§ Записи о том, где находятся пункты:
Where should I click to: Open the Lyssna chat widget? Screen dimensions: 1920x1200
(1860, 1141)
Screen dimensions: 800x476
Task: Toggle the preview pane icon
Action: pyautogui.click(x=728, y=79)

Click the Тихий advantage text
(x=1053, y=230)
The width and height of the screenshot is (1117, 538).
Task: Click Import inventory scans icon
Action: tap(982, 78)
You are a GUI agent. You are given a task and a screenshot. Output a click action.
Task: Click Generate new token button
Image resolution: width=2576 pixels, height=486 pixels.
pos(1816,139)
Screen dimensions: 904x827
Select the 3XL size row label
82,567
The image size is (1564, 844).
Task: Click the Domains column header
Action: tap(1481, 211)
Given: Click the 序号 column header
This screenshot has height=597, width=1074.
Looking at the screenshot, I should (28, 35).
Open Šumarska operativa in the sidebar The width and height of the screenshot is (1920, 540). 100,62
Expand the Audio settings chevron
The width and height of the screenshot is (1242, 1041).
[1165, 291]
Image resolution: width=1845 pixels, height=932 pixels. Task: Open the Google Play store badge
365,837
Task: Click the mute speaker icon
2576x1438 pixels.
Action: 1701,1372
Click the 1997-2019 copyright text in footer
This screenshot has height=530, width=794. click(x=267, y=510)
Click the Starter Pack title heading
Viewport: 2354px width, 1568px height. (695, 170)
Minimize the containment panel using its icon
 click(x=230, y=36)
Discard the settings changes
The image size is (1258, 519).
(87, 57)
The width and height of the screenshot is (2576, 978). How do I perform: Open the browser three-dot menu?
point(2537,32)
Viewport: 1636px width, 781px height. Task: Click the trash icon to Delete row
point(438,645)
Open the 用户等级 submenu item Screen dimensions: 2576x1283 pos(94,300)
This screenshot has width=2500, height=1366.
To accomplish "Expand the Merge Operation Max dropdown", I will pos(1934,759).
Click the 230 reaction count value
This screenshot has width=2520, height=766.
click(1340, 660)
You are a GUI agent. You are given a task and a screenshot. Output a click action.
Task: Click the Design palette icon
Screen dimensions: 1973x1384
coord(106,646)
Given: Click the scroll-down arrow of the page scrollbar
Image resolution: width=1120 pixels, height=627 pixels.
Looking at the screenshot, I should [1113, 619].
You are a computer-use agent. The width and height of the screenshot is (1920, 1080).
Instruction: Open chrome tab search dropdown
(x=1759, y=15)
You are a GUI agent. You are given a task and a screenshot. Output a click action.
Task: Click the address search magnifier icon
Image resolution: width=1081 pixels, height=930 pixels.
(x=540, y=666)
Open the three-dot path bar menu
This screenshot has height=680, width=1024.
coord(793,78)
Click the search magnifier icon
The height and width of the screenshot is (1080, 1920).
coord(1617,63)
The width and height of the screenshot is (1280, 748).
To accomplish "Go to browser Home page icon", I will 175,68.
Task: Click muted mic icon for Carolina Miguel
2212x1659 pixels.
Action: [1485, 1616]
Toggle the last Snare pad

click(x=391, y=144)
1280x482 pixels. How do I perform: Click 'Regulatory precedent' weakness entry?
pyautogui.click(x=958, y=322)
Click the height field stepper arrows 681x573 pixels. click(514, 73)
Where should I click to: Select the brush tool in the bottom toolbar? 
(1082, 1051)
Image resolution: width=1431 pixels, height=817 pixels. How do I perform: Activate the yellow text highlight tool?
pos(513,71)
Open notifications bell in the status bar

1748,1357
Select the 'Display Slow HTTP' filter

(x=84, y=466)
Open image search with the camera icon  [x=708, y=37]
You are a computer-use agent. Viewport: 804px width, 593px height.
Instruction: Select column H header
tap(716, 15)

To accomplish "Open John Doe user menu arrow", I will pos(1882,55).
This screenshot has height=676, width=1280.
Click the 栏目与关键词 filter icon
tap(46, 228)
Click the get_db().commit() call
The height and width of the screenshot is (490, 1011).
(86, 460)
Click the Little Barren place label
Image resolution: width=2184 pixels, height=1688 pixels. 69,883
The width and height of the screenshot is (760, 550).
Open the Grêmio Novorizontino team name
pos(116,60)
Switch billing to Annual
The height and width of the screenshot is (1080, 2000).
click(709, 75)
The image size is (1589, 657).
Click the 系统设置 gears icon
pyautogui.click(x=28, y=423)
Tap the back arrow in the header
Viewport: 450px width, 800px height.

§ Цель задания: Перепишите все пункты выше дословно, ничего не меняя.

§ Итог упражнения:
Where should I click to: Open the Lyssna chat widget? Screen dimensions: 1920x1200
(1860, 1141)
Screen dimensions: 800x476
Task: Toggle the preview pane icon
Action: pyautogui.click(x=728, y=79)

Click the Тихий advantage text
(x=1053, y=230)
The width and height of the screenshot is (1117, 538).
Task: Click Import inventory scans icon
Action: tap(982, 78)
You are a GUI agent. You are given a task and a screenshot. Output a click action.
Task: Click Generate new token button
Image resolution: width=2576 pixels, height=486 pixels.
pos(1816,139)
Screen dimensions: 904x827
Select the 3XL size row label
82,567
The image size is (1564, 844).
Task: Click the Domains column header
Action: tap(1481, 211)
Given: Click the 序号 column header
This screenshot has height=597, width=1074.
Looking at the screenshot, I should (28, 35).
Open Šumarska operativa in the sidebar The width and height of the screenshot is (1920, 540). 100,62
Expand the Audio settings chevron
The width and height of the screenshot is (1242, 1041).
[1165, 291]
Image resolution: width=1845 pixels, height=932 pixels. Task: Open the Google Play store badge
365,837
Task: Click the mute speaker icon
2576x1438 pixels.
Action: 1701,1372
Click the 1997-2019 copyright text in footer
This screenshot has height=530, width=794. click(x=267, y=510)
Click the Starter Pack title heading
Viewport: 2354px width, 1568px height. (695, 170)
Minimize the containment panel using its icon
 click(x=230, y=36)
Discard the settings changes
The image size is (1258, 519).
(87, 57)
The width and height of the screenshot is (2576, 978). How do I perform: Open the browser three-dot menu?
point(2537,32)
Viewport: 1636px width, 781px height. Task: Click the trash icon to Delete row
point(438,645)
Open the 用户等级 submenu item Screen dimensions: 2576x1283 pos(94,300)
This screenshot has width=2500, height=1366.
To accomplish "Expand the Merge Operation Max dropdown", I will pos(1934,759).
Click the 230 reaction count value
This screenshot has width=2520, height=766.
click(1340, 660)
You are a GUI agent. You are given a task and a screenshot. Output a click action.
Task: Click the Design palette icon
Screen dimensions: 1973x1384
coord(106,646)
Given: Click the scroll-down arrow of the page scrollbar
Image resolution: width=1120 pixels, height=627 pixels.
Looking at the screenshot, I should [1113, 619].
You are a computer-use agent. The width and height of the screenshot is (1920, 1080).
Instruction: Open chrome tab search dropdown
(x=1759, y=15)
You are a GUI agent. You are given a task and a screenshot. Output a click action.
Task: Click the address search magnifier icon
Image resolution: width=1081 pixels, height=930 pixels.
(x=540, y=666)
Open the three-dot path bar menu
This screenshot has height=680, width=1024.
coord(793,78)
Click the search magnifier icon
The height and width of the screenshot is (1080, 1920).
coord(1617,63)
The width and height of the screenshot is (1280, 748).
To accomplish "Go to browser Home page icon", I will 175,68.
Task: Click muted mic icon for Carolina Miguel
2212x1659 pixels.
Action: [1485, 1616]
Toggle the last Snare pad

click(x=391, y=144)
1280x482 pixels. How do I perform: Click 'Regulatory precedent' weakness entry?
pyautogui.click(x=958, y=322)
Click the height field stepper arrows 681x573 pixels. click(514, 73)
Where should I click to: Select the brush tool in the bottom toolbar? 
(1082, 1051)
Image resolution: width=1431 pixels, height=817 pixels. How do I perform: Activate the yellow text highlight tool?
pos(513,71)
Open notifications bell in the status bar

1748,1357
Select the 'Display Slow HTTP' filter

(x=84, y=466)
Open image search with the camera icon  [x=708, y=37]
You are a computer-use agent. Viewport: 804px width, 593px height.
Instruction: Select column H header
tap(716, 15)

To accomplish "Open John Doe user menu arrow", I will pos(1882,55).
This screenshot has height=676, width=1280.
Click the 栏目与关键词 filter icon
tap(46, 228)
Click the get_db().commit() call
The height and width of the screenshot is (490, 1011).
(86, 460)
Click the Little Barren place label
Image resolution: width=2184 pixels, height=1688 pixels. 69,883
The width and height of the screenshot is (760, 550).
Open the Grêmio Novorizontino team name
pos(116,60)
Switch billing to Annual
The height and width of the screenshot is (1080, 2000).
click(709, 75)
The image size is (1589, 657).
Click the 系统设置 gears icon
pyautogui.click(x=28, y=423)
Tap the back arrow in the header
Viewport: 450px width, 800px height.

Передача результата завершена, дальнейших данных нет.